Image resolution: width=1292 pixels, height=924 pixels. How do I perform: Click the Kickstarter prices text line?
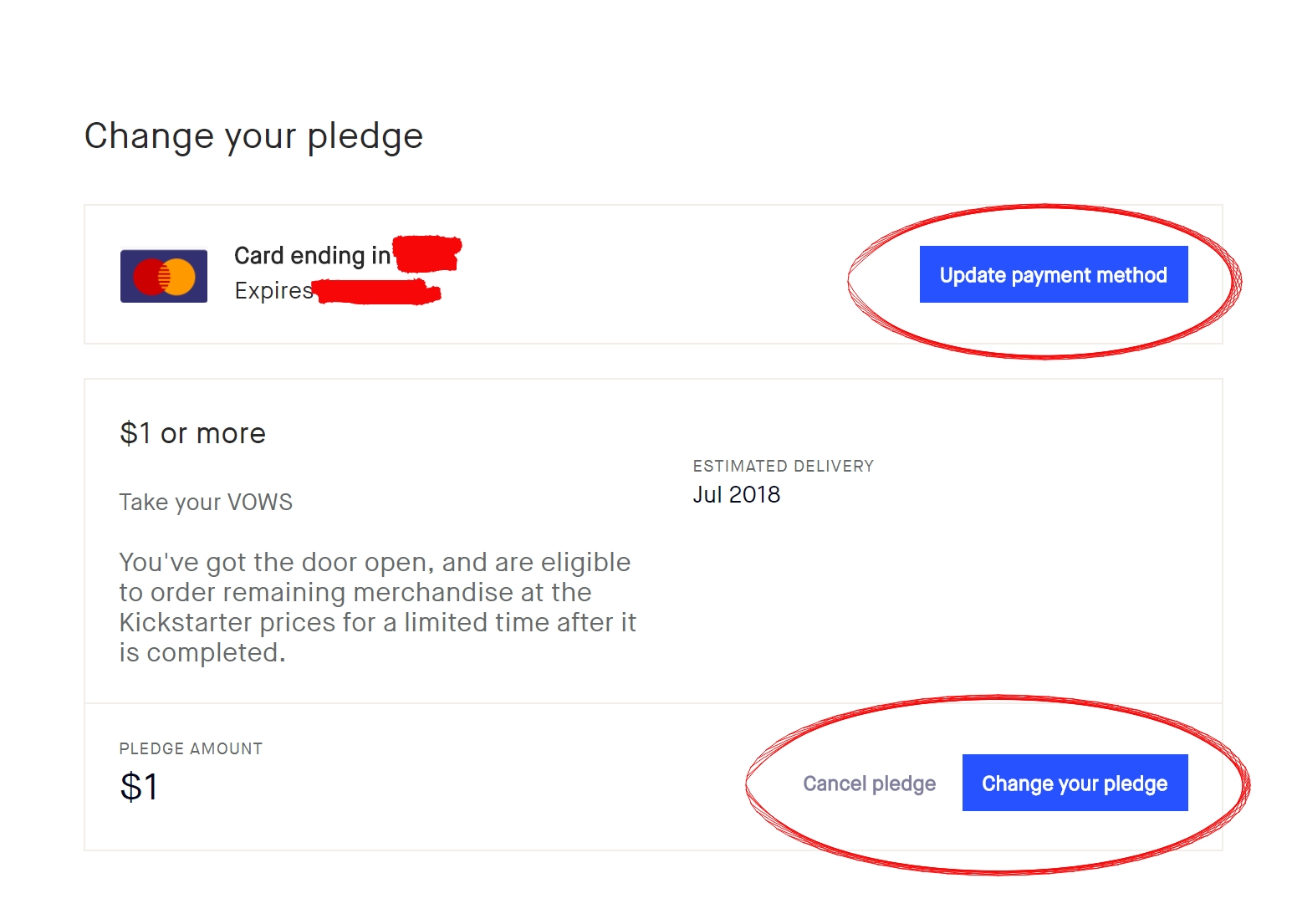point(377,622)
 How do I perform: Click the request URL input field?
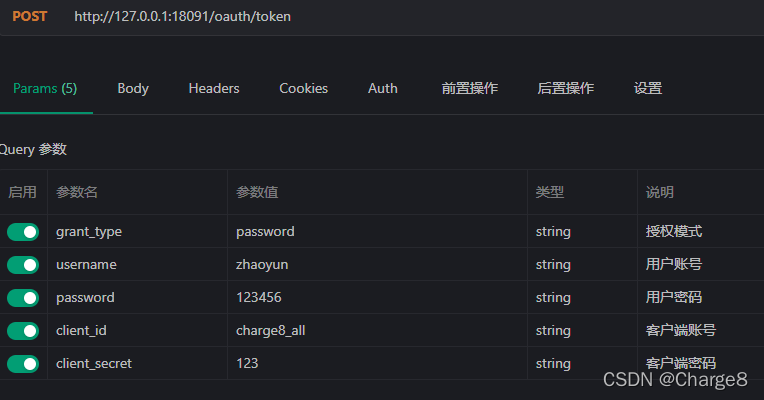pos(414,17)
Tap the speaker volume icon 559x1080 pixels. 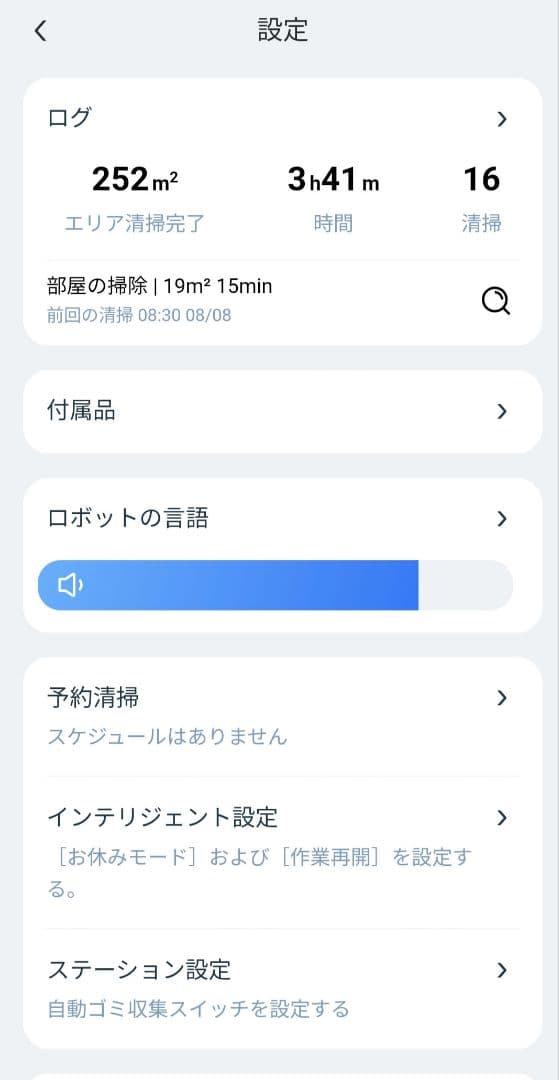(70, 585)
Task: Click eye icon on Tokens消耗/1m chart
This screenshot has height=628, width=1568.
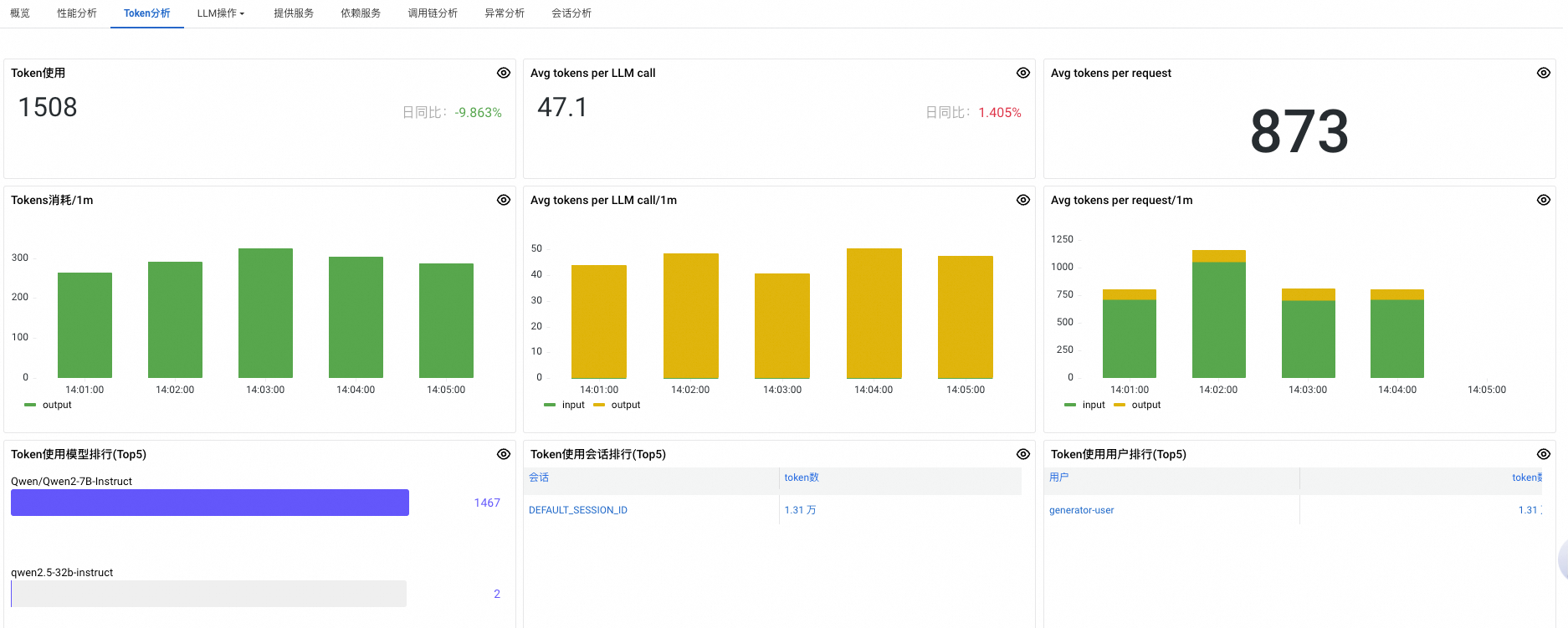Action: (503, 200)
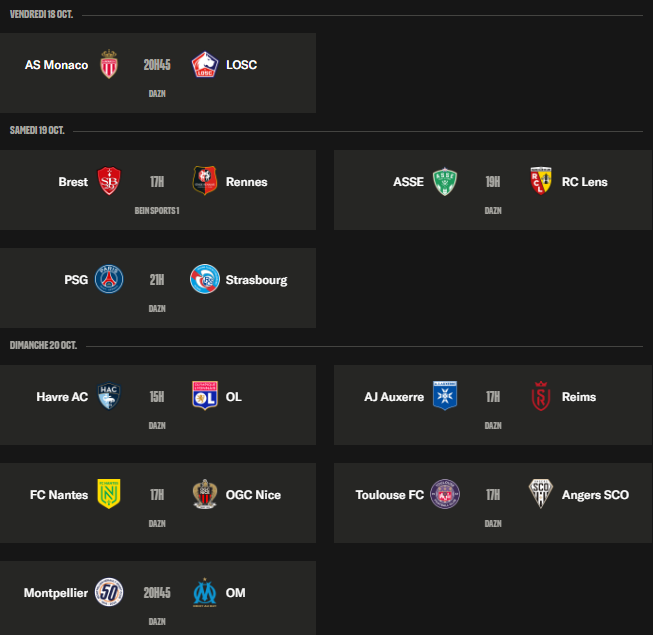Click the Havre AC team name
This screenshot has width=653, height=635.
[x=62, y=397]
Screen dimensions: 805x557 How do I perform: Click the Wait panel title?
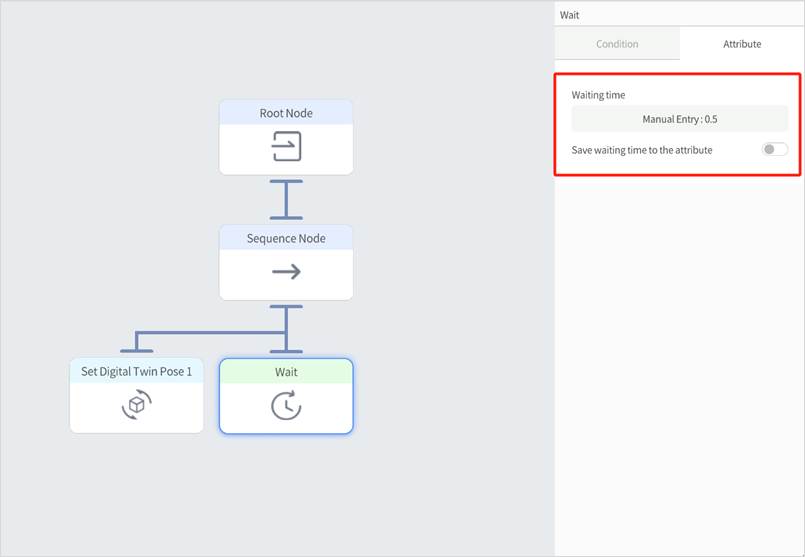pyautogui.click(x=569, y=15)
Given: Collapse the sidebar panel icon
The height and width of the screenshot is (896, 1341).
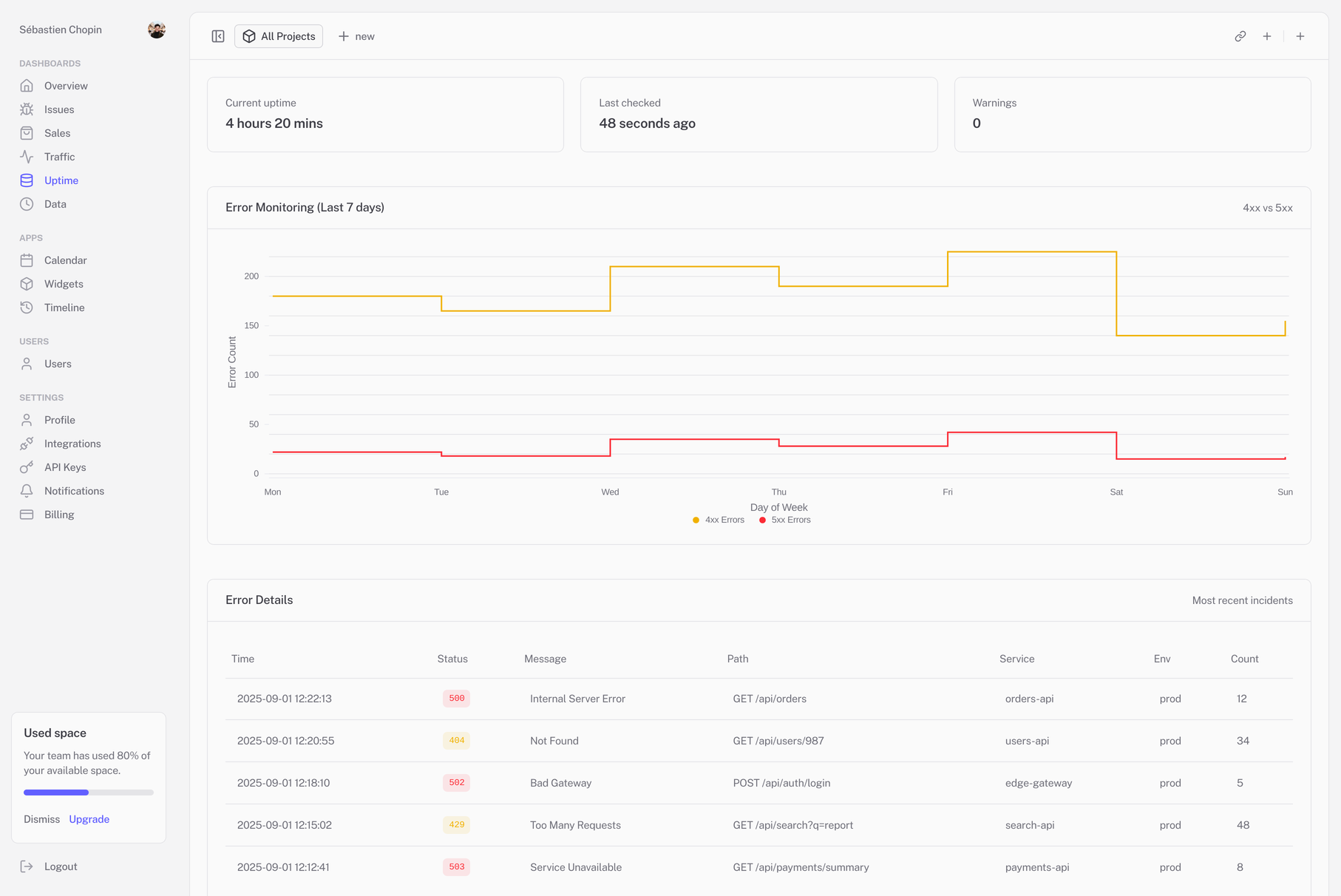Looking at the screenshot, I should (218, 36).
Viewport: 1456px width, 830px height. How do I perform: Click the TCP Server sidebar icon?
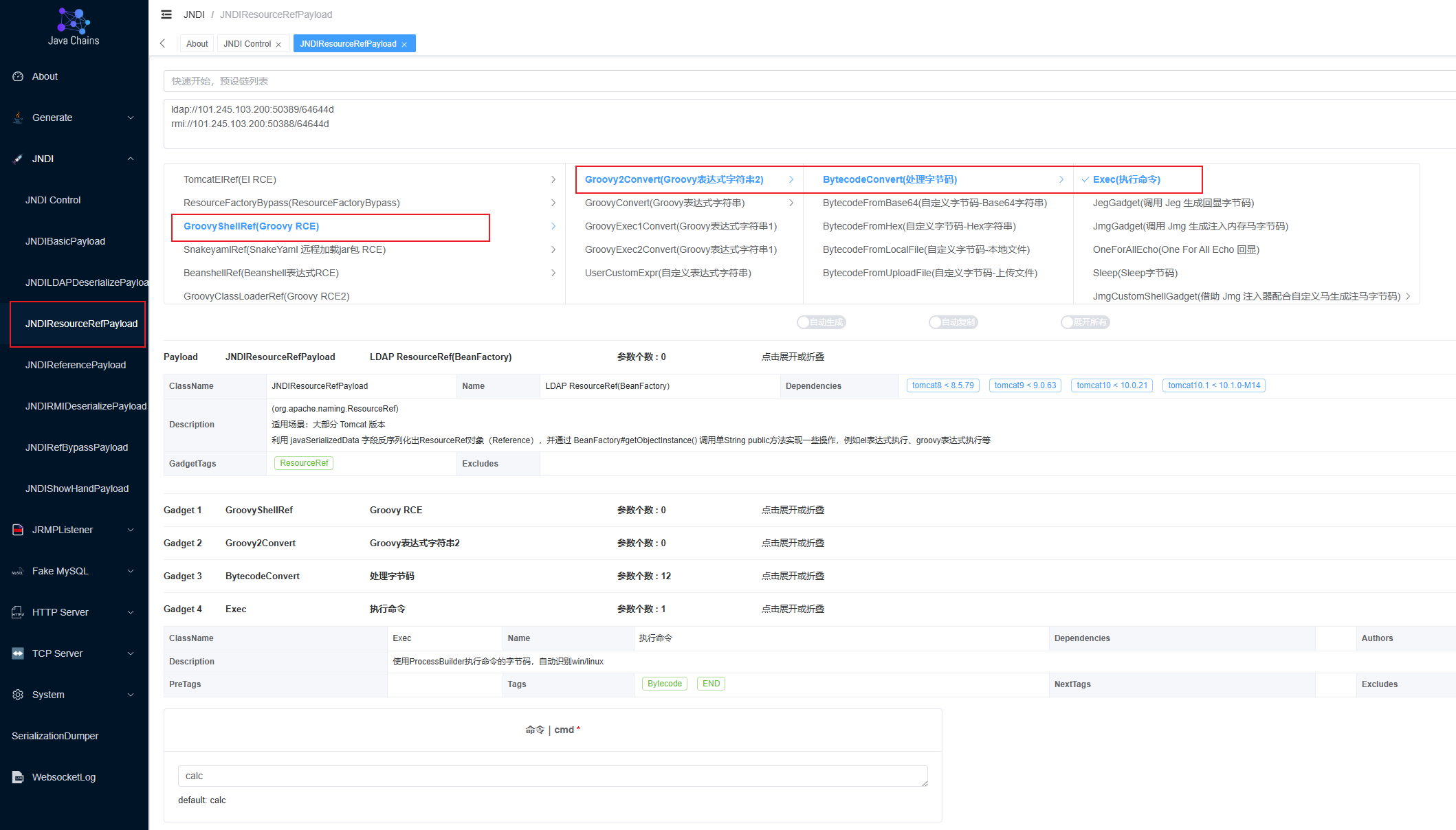point(18,653)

================

## Exercise goal
Please repeat the lines that run from the one holding "Task: Click eye icon on Tokens消耗/1m chart" to the last line of the material, both included, exactly and without pictures.

## Finished task
Task: Click eye icon on Tokens消耗/1m chart
This screenshot has height=628, width=1568.
Action: (503, 200)
Click the Havre AC team name
This screenshot has width=653, height=635.
[x=62, y=397]
Screen dimensions: 805x557 How do I perform: Click the Wait panel title?
pyautogui.click(x=569, y=15)
Given: Collapse the sidebar panel icon
The height and width of the screenshot is (896, 1341).
Looking at the screenshot, I should (218, 36).
Viewport: 1456px width, 830px height. How do I perform: Click the TCP Server sidebar icon?
point(18,653)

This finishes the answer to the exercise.